Word and element location items:
★ ★ ★
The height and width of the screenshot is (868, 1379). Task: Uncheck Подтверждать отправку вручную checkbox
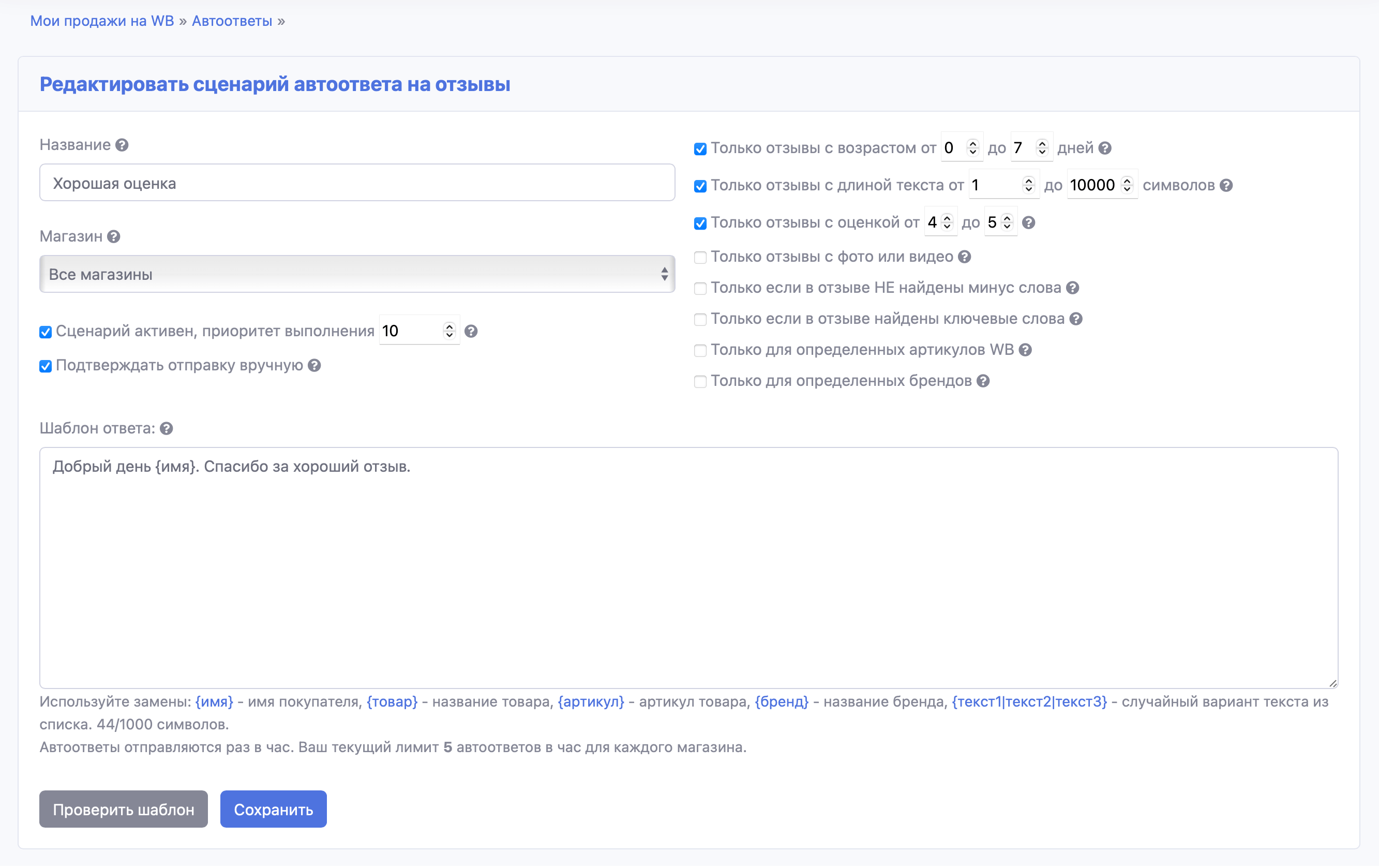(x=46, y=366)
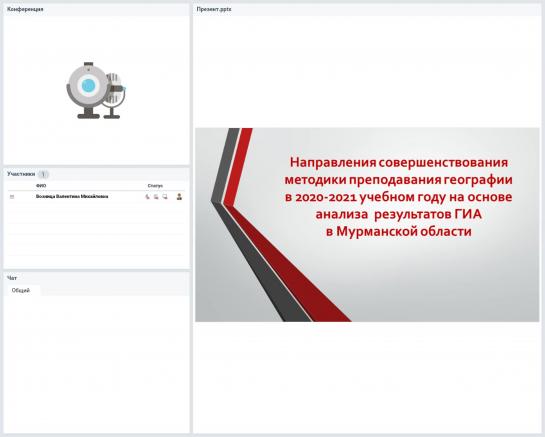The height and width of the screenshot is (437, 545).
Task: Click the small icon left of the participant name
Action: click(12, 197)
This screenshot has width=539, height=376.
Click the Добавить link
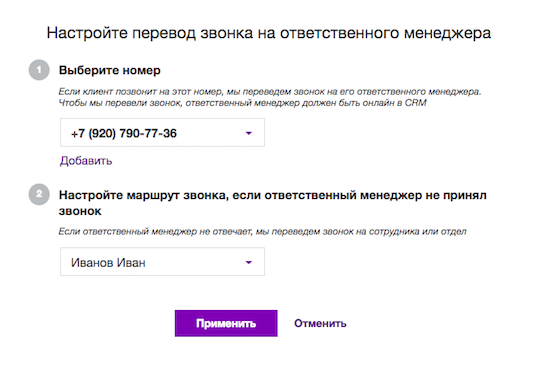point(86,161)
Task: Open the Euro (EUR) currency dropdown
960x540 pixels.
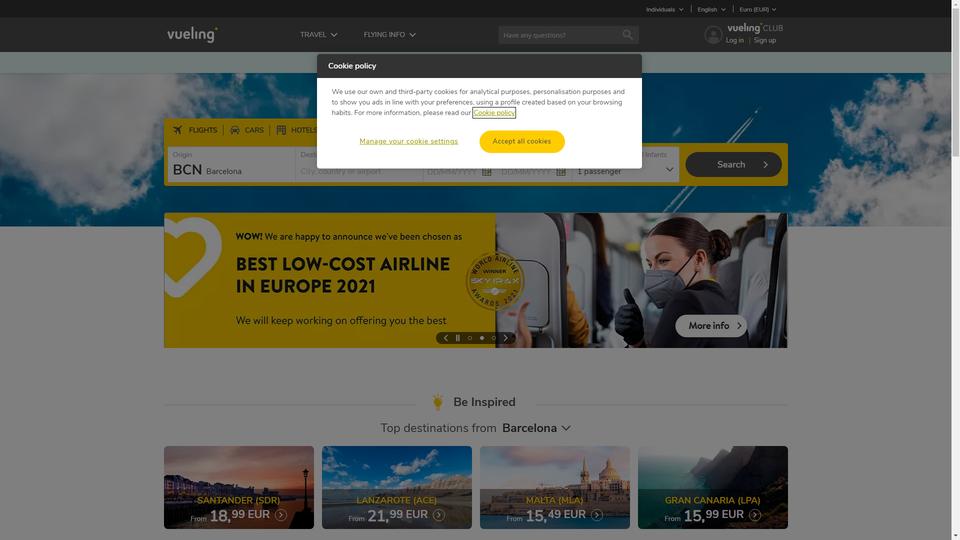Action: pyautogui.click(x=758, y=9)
★ ★ ★
Output the lines of these items as a numbered list, leaving out blank lines and the pictures.

1. The height and width of the screenshot is (868, 1379). Task: Uncheck Подтверждать отправку вручную checkbox
2. (x=46, y=366)
3. The height and width of the screenshot is (437, 545).
4. Task: Click the small icon left of the participant name
5. Action: click(12, 197)
6. This screenshot has width=539, height=376.
7. Click the Добавить link
8. point(86,161)
9. Task: Open the Euro (EUR) currency dropdown
10. 960x540 pixels.
11. Action: pyautogui.click(x=758, y=9)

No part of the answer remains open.